That’s why I need to convert Physionet .EDF files to .MAT files, within the same file structure, to be able to run the script and analyze if the processing ( i.e. feature extraction, classification, Spatial filters, PSD - Potential Spectral Density, confusion matrix, accuracy, etc), are still valid/consistent.
Let me know if my approach makes any sense. Please.
Below, I will try to explain the scenario by writing examples of codes and comments.
i) .MAT file has beendefined as :
Sample Shape: triasl[cl1] (59, 200, 100) # trials[cl1].shape
Sample Shape: triasl[cl2] (59, 200, 100) # trials[cl2].shape
Channels: 59
Sample rate: 100Hz
ii) while EDF file has been defined as:
Samples Shape: (64, 20000) # xraw.shape
Channels Nr.: 64
Sample rate: 160.00 Hz
So, there was no pre-processing step to the EDF file. Meaning, there’s no differentiation between left and right classes.
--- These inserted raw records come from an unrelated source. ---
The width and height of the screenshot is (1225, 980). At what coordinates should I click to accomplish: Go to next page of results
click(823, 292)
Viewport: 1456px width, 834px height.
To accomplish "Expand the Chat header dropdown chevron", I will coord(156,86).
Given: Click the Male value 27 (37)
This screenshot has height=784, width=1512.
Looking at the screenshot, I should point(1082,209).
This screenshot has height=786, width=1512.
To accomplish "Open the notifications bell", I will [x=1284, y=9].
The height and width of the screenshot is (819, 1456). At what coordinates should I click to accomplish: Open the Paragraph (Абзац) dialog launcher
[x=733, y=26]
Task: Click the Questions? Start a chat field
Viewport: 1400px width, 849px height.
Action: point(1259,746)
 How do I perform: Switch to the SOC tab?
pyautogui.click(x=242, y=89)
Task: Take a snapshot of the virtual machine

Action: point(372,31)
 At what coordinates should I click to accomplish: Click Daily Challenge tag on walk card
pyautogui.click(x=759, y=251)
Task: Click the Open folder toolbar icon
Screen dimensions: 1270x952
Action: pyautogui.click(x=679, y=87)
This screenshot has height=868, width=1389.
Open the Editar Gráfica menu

Neither, channels data have been well structured by default as they are within .MAT files. (ie. as in trials[cl1] and trials[cl2])
Therefore, where can I find data corresponding to Fp1, Fpz and Fp2 within EDF? Where are the channels samples?
ANSW:
print(rawEEG.ch_names[21]) # Fp1
print(rawEEG.ch_names[22]) # Fpz
print(rawEEG.ch_names[23]) # Fp2
Then, my guess is that their corresponding data is within
xraw = rawEEG.get_data()
xraw.shape # (64, 20000)
print(xraw[21]) # array([-7.1e-05, -8.3e-05, -8.4e-05, ..., 0.0e+00, 0.0e+00, 0.0e+00])
print(xraw[22]) # array([-5.8e-05, -7.1e-05, -7.1e-05, ..., 0.0e+00, 0.0e+00, 0.0e+00])
print(xraw[23]) # array([-6.0e-05, -7.4e-05, -7.1e-05, ..., 0.0e+00, 0.0e+00, 0.0e+00])
are they actually the samples I’m looking for?
… and about the rest of the file structure?
I did even tried to adapt your functions:
(i) psd(trials_filt[cl1])and psd(trials_filt[cl2]),
(ii) logvar(trials) and
(iii) train_lda(train[cl1].T, train[cl2].T),
but again I got stuck in the channel and data samples. They simply don’t match.
So, How I would post that in the discussion forum?
I believe that’s quite a bit our of the scope. rsrs 
Bet wishes,
I